Since 2023, Gensler says it has tripled its revenue in this business — most of which comes from the US market — to $127 million. And it isn’t the only architecture firm seeing this demand.
Neil Sheehan, who directs Woolpert’s data center design team, said public scrutiny isn’t the only factor in clients’ new attention to aesthetics. There are a limited number of sites these facilities can go, giving local governments an upper hand in negotiations. It has “led to more stringent approval processes” that require buildings to blend into their surroundings, he said.
Rachyl’s view
Local opposition hasn’t stopped the trillion-dollar machine behind the data center buildout, but it has caused delays. The costs to fight lawsuits and relocate facilities adds up, especially considering how fast AI companies are burning through cash already.

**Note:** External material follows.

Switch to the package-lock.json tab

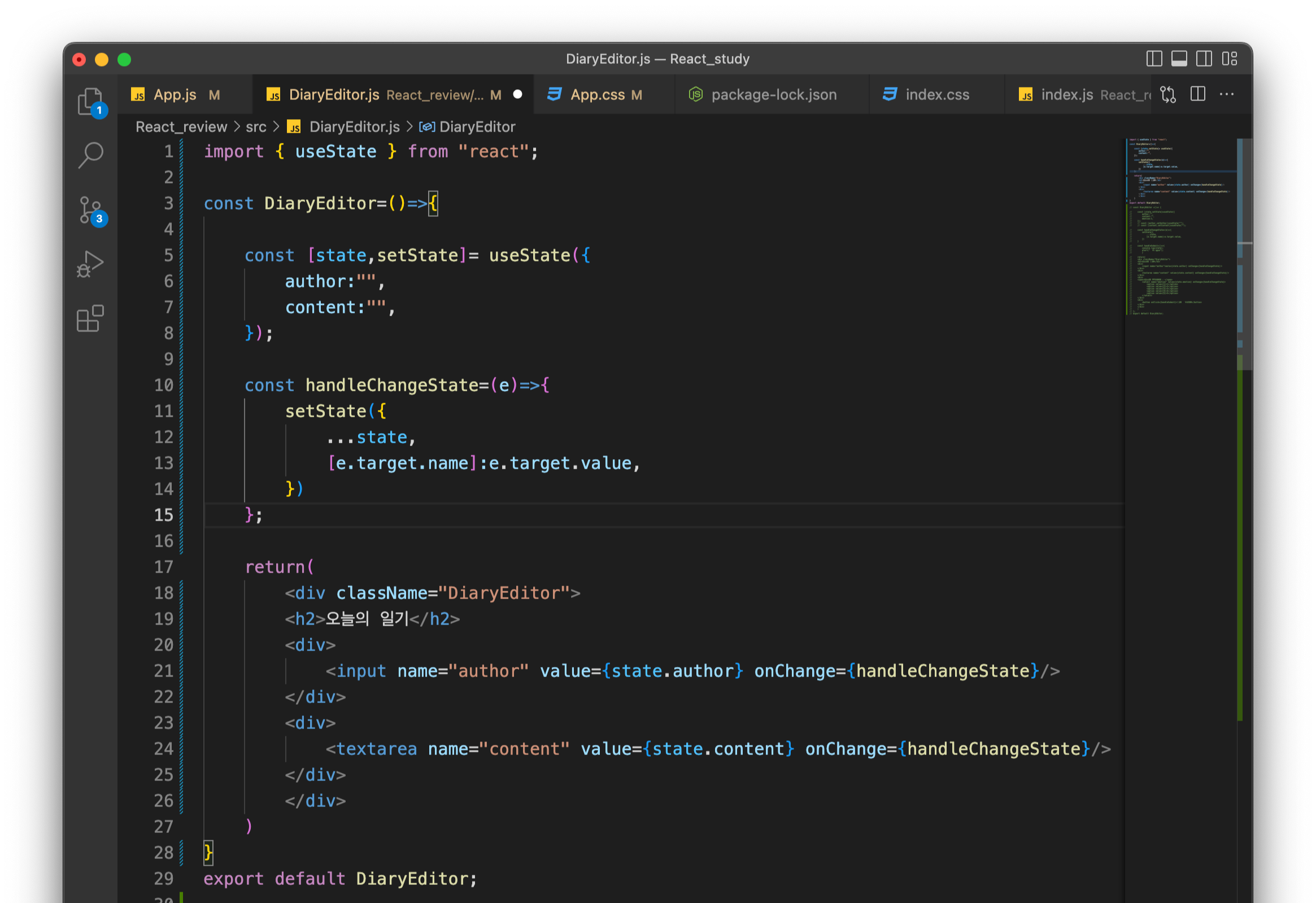tap(774, 94)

Solving the energy and water issues, and then convincing the public, are thorny problems. Sprucing up buildings to make them easier on the eyes is a much simpler lift.
Designers are already envisioning a world in which data centers can double as community spaces, and we expect them to incorporate gardens, playgrounds, parking garages, and other amenities, as we wrote in our 2026 tech predictions (facilities handling sensitive information or government data will likely remain walled off from public use). Building a data center alongside a daycare or gym will help with the PR push around the economic value they bring cities. Tax dollars and donations from companies that run data centers already fund parks, schools, and libraries, but companies will be more vocal about the investments to counter increased political backlash.
Room for Disagreement
There’s evidence that data centers face more serious dissent that fresh paint won’t be able to fix, prompting some localities to issue moratoriums on new builds. Energy generation and transmission demand by data centers have been tied to increases on residents’ electricity bills — upwards of $450 per year by 2040. And the buildout is putting stress on local water resources that communities worry will cause shortages, with 160 new facilities located in areas with scarce supply, according to Bloomberg.
Notable
- In a completely different approach, Meta has started erecting tent-like structures to house servers to get their data centers online faster. They lack the visual appeal of some of these new facilities, indicating Meta has chosen speed over aesthetics.